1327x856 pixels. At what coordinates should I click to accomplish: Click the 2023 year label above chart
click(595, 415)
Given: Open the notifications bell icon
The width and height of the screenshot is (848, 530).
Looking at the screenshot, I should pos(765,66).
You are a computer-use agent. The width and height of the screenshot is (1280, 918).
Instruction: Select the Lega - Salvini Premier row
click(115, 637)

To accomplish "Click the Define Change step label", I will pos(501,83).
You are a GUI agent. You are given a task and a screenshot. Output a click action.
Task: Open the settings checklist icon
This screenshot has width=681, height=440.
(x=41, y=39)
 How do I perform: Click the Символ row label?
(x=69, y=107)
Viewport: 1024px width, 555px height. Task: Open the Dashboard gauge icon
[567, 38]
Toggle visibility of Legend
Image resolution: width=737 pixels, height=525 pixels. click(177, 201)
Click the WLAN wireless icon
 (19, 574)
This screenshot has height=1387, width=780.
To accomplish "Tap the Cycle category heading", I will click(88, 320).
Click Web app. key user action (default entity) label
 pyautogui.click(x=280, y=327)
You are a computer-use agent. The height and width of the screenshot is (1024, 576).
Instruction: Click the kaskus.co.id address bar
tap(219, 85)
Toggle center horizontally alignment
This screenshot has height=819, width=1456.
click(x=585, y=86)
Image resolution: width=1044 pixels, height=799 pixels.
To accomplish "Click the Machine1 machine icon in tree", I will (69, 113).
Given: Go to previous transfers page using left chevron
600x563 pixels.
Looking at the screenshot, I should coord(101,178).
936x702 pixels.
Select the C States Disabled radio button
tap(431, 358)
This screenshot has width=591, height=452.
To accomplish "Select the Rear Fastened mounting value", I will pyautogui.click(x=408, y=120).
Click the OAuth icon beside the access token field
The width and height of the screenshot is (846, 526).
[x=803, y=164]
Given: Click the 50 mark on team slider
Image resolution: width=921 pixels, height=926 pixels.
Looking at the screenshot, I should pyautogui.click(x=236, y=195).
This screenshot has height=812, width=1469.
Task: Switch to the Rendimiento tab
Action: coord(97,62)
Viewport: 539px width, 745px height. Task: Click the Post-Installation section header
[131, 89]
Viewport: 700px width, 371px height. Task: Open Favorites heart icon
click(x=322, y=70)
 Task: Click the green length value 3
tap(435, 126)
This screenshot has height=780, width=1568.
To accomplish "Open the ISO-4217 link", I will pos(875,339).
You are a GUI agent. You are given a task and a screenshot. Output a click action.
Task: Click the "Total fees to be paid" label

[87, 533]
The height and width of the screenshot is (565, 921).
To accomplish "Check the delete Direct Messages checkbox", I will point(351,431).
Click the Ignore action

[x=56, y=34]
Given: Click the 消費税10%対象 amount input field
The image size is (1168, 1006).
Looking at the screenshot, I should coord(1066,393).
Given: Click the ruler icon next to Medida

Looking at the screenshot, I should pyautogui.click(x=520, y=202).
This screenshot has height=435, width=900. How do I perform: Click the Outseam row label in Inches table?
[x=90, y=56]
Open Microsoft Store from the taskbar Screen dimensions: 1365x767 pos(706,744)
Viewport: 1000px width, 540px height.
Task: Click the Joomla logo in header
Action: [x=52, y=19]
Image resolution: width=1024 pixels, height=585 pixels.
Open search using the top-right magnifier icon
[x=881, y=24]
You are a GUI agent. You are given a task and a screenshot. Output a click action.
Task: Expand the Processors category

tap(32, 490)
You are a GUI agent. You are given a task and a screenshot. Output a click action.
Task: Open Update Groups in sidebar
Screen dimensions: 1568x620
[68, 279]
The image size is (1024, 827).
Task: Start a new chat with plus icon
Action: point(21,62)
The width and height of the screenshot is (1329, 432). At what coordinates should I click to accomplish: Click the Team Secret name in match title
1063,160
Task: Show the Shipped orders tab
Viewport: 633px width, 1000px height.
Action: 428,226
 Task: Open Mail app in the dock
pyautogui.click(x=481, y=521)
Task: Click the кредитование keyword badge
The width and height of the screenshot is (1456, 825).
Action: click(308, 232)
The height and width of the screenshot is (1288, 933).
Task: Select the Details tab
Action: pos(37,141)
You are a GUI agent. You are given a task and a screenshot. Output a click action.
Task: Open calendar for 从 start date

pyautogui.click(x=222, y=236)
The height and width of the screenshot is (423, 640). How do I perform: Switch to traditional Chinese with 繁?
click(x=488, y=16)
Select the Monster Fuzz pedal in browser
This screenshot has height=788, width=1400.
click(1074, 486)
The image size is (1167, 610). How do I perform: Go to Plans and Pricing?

--*--

## PROBLEM TO SOLVE:
All lines in the records that contain "computer" are to be copied and returned.

## THE COMPLETED TASK:
You are a computer-use agent. The width and height of the screenshot is (1280, 918).
You are a computer-use agent. The height and width of the screenshot is (1024, 576).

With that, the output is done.